One man’s body was still in flames. It gave out a hissing sound. Tucked
away in his breast pocket, thick wads of banknotes were turning to ashes.
His savings, perhaps.

Down the road, a little girl, no older than five and dressed in a pretty
orange and gold dress, lay dead in a ditch next to the body of a man who
may have been her father. Half his head was missing.

Nearby, in a battered old Volga, peppered with ammunition holes, an Iraqi
woman – perhaps the girl’s mother – was dead, slumped in the back seat. A
US Abrams tank nicknamed Ghetto Fabulous drove past the bodies.

This was not the only family who had taken what they thought was a last
chance for safety.

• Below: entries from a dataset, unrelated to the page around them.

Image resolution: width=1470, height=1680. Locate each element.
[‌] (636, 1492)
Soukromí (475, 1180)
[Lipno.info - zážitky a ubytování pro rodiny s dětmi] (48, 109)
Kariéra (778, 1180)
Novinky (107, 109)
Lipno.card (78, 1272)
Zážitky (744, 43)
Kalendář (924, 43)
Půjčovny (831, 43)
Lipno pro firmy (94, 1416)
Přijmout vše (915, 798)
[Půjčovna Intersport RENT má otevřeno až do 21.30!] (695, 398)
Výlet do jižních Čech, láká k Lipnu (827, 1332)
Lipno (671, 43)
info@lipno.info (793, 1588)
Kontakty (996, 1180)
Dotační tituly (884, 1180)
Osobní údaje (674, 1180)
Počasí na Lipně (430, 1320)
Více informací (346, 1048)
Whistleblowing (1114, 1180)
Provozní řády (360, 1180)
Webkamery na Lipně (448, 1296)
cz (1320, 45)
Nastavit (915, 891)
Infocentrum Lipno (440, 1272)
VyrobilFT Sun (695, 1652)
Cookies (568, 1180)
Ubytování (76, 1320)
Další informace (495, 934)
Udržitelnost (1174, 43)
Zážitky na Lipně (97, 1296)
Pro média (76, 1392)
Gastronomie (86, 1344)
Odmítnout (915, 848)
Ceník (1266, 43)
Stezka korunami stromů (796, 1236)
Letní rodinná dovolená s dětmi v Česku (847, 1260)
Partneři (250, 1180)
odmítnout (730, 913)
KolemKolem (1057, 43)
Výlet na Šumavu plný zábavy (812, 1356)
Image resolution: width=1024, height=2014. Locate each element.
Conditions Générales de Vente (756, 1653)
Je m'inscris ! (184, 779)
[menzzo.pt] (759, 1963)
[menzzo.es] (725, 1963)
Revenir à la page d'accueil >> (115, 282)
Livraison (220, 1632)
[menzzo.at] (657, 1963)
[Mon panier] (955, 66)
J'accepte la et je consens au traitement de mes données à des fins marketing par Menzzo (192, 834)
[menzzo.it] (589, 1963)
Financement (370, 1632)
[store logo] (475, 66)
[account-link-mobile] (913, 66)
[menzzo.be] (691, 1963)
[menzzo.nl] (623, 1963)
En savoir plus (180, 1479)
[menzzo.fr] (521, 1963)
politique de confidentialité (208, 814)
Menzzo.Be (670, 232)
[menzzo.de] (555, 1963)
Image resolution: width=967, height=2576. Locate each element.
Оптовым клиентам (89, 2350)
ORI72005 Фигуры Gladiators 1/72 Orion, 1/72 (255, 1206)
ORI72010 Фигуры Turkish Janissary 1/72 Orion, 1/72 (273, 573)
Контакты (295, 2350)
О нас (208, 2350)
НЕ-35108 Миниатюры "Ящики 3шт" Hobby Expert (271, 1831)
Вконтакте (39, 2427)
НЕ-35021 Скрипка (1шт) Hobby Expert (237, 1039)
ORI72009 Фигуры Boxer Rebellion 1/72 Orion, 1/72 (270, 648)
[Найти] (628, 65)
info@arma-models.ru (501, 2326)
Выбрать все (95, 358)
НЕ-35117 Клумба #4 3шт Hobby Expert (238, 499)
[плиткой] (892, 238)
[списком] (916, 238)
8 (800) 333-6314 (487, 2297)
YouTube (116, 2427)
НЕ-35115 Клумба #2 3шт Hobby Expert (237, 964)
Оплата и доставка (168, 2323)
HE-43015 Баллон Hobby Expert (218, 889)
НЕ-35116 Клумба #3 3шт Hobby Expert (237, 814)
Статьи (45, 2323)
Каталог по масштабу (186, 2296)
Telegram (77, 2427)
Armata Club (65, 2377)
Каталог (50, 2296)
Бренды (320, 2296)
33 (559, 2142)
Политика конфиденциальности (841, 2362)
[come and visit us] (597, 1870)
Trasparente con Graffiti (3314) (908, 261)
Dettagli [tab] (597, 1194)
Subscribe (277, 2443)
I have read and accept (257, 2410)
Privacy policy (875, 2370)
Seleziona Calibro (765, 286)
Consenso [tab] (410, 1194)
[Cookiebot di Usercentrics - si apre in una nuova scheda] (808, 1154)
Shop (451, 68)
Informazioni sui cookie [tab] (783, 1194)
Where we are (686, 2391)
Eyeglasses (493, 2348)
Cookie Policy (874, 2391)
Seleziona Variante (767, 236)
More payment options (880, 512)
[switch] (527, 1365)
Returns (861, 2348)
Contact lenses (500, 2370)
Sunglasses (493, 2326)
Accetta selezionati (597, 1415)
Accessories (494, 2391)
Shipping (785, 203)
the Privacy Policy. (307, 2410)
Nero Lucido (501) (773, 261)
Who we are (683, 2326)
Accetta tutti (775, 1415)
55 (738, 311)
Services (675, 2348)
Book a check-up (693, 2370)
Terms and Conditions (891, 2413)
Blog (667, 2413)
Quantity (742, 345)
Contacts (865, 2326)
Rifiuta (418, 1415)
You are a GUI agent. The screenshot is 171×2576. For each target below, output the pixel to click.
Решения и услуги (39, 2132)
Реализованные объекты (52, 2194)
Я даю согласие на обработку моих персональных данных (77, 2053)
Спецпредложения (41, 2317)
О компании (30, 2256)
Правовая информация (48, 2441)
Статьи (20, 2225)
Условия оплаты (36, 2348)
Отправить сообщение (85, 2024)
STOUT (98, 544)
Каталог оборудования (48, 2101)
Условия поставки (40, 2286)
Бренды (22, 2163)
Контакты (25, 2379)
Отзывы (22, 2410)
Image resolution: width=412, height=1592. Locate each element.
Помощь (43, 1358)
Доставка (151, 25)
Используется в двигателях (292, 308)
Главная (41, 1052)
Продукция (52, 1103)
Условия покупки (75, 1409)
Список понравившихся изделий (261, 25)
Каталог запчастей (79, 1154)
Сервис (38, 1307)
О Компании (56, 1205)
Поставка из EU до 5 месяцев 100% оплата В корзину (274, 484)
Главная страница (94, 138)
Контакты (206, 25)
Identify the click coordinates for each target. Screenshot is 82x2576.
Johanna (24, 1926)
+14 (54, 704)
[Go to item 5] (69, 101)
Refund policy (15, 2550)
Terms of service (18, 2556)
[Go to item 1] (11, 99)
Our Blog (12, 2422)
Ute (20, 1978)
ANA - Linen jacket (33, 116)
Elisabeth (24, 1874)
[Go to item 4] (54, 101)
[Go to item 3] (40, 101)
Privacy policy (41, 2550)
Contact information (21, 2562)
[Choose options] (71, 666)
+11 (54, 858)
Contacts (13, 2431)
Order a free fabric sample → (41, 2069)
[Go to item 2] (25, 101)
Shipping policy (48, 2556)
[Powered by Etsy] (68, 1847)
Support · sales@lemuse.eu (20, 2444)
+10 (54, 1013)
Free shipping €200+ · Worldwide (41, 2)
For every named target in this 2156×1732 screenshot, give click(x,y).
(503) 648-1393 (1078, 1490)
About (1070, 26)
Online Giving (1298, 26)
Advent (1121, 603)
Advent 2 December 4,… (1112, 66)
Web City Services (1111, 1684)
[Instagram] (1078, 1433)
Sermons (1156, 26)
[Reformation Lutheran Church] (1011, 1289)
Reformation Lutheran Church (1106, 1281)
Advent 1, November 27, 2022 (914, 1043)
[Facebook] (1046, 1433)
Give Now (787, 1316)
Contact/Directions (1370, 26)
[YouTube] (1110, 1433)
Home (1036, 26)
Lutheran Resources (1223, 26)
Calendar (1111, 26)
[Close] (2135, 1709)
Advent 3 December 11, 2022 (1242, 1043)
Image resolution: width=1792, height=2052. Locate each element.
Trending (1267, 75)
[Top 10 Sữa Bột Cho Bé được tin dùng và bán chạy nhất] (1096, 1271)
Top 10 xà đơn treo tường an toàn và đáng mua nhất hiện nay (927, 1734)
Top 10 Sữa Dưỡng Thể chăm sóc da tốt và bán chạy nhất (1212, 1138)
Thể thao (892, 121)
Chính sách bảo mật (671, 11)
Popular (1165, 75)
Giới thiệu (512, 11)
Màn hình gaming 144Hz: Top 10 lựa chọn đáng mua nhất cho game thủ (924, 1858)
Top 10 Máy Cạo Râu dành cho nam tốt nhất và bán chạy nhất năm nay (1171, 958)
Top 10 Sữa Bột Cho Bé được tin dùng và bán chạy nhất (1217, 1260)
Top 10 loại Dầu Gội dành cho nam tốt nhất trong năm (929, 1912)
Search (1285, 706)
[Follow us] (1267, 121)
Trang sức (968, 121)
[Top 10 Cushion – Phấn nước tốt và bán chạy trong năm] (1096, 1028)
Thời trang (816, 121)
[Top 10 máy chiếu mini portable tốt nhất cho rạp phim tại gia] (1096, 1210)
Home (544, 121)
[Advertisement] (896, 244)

A father, baby girl and boy lay in a shallow grave. On
the bridge itself a dead Iraqi civilian lay next to the carcass of a
donkey.

As I walked away, Lieutenant Matt Martin, whose third child, Isabella,
was born while he was on board ship en route to the Gulf, appeared beside
me.

“Did you see all that?” he asked, his eyes filled with tears. “Did you
see that little baby girl? I carried her body and buried it as best I
could but I had no time. It really gets to me to see children being
killed like this, but we had no choice.”

Martin’s distress was in contrast to the bitter satisfaction of some of
his fellow marines as they surveyed the scene. “The Iraqis are sick
people and we are the chemotherapy,” said Corporal Ryan Dupre. “I am
starting to hate this country. Wait till I get hold of a friggin’ Iraqi.
No, I won’t get hold of one. I’ll just kill him.”